Coal in Ironton, LA — for Sierra Magazine

Driving down Louisiana Highway 23, the road that winds from New Orleans to the watery end of Louisiana in Plaquemines Parish, is a curious experience. Accoutrements of city life give way to a landscape that is simultaneously peaceful and restless, peppered with industrial plants and Mad Max-ish machinery. The tops hulking ships glide over the grassy levees, coming and going from faraway lands. Oil refineries churn steadily — “the cloud-makers” — as my friend Hamilton acerbically refers to them.

I had driven by the huge mound of coal in Ironton on previous excursions, each time struck anew by its visual strangeness. When Sierra Magazine commissioned me to illustrate their story about the community’s fight against the proposed new coal terminal I had a chance to meet the beautiful members of a community that had been nestled in this little curve on the Mississippi River for over 200 years.

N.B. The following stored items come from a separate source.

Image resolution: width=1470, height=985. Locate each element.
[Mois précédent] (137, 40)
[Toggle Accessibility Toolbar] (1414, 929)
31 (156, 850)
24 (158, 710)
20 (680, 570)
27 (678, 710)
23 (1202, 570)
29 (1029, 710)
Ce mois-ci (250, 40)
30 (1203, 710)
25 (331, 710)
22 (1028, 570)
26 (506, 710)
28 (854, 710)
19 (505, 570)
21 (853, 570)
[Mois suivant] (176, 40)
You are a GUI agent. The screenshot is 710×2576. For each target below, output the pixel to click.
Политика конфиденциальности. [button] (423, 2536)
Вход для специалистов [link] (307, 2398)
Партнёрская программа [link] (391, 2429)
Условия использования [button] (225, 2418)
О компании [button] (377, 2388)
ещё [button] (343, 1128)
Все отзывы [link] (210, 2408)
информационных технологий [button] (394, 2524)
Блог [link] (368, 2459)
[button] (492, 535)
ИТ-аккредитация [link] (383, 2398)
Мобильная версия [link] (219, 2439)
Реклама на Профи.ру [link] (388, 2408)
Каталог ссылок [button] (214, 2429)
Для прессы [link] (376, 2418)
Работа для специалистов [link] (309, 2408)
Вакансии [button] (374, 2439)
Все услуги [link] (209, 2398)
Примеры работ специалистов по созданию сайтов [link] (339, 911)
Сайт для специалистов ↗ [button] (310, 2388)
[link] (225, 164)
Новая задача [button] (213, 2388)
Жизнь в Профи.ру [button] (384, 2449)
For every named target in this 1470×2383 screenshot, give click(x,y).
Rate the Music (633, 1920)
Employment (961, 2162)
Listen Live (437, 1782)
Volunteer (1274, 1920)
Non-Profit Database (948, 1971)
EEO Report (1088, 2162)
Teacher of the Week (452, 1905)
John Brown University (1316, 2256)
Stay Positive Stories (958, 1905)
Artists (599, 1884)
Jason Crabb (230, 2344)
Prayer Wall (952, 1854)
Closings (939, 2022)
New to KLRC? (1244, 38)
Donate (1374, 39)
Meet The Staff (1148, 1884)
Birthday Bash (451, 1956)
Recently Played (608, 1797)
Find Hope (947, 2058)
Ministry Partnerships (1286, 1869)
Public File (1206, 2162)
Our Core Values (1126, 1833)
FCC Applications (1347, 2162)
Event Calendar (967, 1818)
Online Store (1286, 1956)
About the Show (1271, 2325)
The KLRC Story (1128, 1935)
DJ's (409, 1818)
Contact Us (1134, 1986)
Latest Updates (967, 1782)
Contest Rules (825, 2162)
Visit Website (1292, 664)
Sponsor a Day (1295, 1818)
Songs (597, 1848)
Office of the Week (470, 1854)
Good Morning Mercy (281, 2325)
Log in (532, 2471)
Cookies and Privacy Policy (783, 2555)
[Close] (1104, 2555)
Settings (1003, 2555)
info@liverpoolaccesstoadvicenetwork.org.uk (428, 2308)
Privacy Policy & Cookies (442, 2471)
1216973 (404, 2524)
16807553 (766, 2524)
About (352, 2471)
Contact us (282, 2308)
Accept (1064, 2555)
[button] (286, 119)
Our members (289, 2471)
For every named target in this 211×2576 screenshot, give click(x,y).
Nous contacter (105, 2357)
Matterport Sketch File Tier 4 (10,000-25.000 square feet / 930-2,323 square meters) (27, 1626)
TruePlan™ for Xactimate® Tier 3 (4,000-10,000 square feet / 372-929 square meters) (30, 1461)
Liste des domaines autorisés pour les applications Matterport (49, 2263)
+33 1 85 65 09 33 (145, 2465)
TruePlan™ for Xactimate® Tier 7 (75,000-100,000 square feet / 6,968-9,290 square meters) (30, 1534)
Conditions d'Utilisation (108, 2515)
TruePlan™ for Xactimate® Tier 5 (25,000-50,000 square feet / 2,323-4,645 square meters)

“We have snakes in my home sometimes,” said the sweet 5-year old girl who promptly assigned herself to be my guide. Taking my hand she led me around the four streets in Ironton. I thought to myself: There are plenty of snakes outside too, monsters of other stripes — and not the resident alligator in the river’s bend, but the politicians who are maneuvering towards building a coal portal in the community’s backyard, without consulting the residents first. But they are fighting back, with council-woman Audrey Trufant-Salvant at the helm.